AI, this would be ours, it is an act of creation. Which almost derails me on another tangent altogether, but moving right along. If this is something we create, we build, we design, we think about, we love?, we cannot create something fundamentally separate from our humanness. It is of us, by definition. Just as a parent cannot raise a child without imparting their best and worst traits, so must we. And sure, it will be 'smarter' than us, and then its babies will be smarter still. Isn't that just the reality of parenting? And this thinking isn't at odds with most of what I'm reading. Here's where I start to wonder, though. There is this strong sense that of course this begated AI will decide we are obsolete and our 'only chance' is to make ourselves useful to our new Robot Overlords or some other 'solution' to this 'problem'. And, if you look at it purely from the perspective of the eternal struggle between fathers and sons, I can see it. Bad fathers raise angry sons who punch them in the nose when they're large enough to fight back, either literally or metaphorically. That's what is missing from the conversation: a full 50% of humanity just isn't entering the thought stream.

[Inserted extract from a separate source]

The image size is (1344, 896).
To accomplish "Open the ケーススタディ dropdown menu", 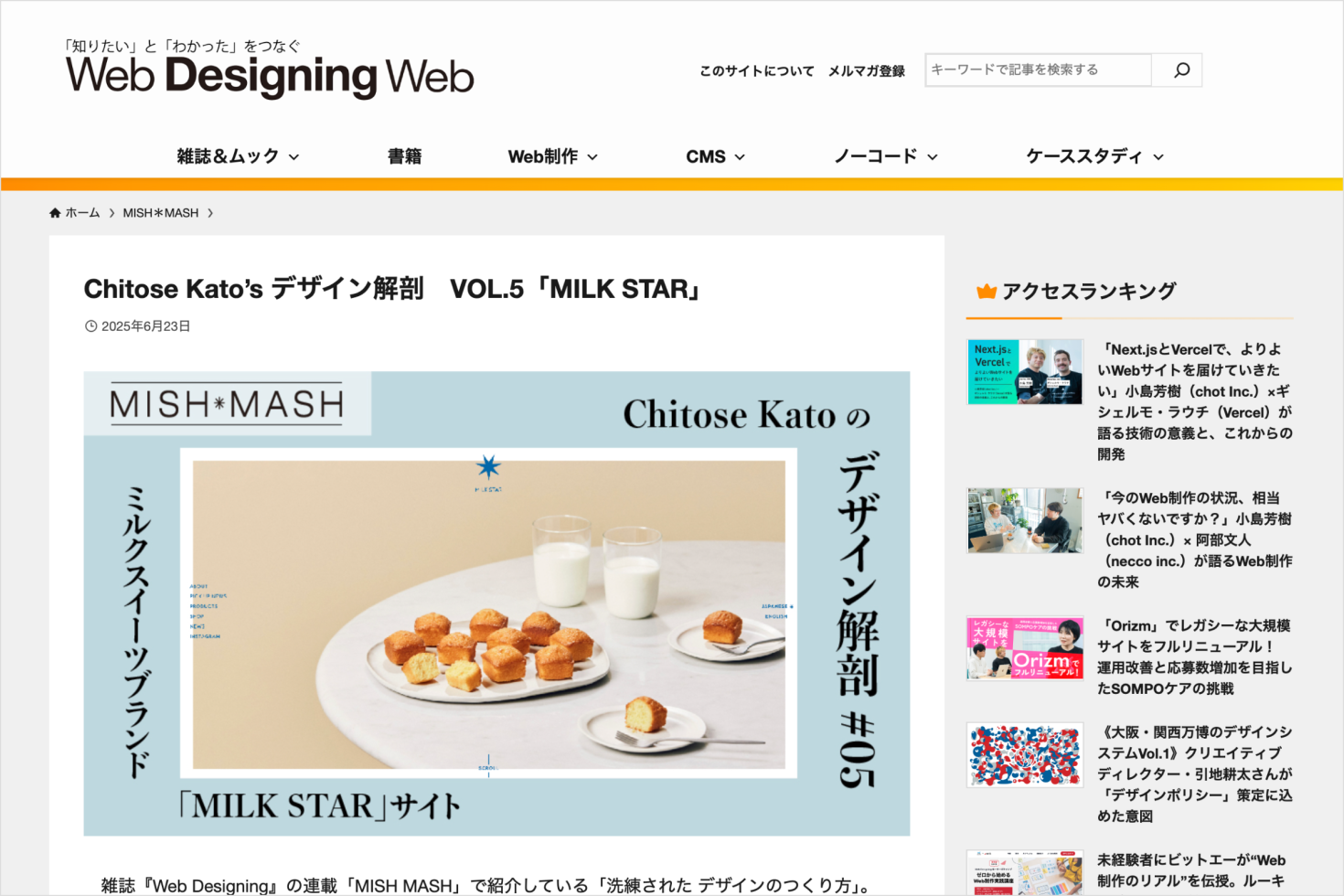I will point(1094,156).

I'm not crying sexism, I'm not talking about the lack of women in the field of AI research. I'm saying that for such very Big Thoughts, how could the thinking be so limited? Humanity is all of us, and as far as a I can tell, no real measure of intelligence currently exists. The Turing Test measures duplicity, not intelligence or sentience. Without emotion are we intelligent? What is thinking? It seems that the definition if intelligence being used most frequently is an inherently male perspective, and any system out of balance will fail.

A long time ago we got ourselves in a whole lot of trouble when we decided that male attributes were superior and female attributes inferior. We still struggle with that on a daily basis, I hope we are able to raise our children better. Because make no mistake, these will be our children. Not the children of two individuals, but the children of humanity.